**PROBLEM DETAILS**
Which lines below hold the word "click"? Report each one.

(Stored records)

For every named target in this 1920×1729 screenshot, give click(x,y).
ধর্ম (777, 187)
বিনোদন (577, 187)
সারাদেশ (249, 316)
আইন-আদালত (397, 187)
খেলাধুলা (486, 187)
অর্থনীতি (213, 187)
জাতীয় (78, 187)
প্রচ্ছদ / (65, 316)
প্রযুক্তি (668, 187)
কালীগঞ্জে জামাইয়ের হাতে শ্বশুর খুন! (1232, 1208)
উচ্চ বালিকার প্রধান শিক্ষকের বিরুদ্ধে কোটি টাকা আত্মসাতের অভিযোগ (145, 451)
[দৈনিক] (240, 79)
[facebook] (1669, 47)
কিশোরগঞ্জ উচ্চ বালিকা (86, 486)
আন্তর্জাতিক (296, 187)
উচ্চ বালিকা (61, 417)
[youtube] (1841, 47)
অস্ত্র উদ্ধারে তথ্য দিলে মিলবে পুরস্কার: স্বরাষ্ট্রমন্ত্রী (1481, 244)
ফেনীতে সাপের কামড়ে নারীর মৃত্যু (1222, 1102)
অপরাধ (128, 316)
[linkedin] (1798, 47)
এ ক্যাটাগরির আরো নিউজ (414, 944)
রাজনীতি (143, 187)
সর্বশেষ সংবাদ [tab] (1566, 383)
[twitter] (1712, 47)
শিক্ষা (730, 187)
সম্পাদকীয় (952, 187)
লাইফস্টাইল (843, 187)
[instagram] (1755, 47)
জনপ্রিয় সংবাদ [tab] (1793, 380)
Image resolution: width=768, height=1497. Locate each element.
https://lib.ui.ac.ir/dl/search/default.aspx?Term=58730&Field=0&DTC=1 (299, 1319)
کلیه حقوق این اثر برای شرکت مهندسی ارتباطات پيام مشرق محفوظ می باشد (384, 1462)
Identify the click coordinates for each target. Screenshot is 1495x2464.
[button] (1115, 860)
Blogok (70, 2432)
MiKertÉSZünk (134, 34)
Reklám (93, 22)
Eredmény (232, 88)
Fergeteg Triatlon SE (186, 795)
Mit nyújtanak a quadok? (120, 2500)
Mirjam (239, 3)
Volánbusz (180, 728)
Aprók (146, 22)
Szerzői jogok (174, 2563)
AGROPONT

**FINISHED TASK**
For every named target in this 1920×1729 screenshot, give click(x,y).
Identify the click coordinates for each target. Screenshot is 1495x2464.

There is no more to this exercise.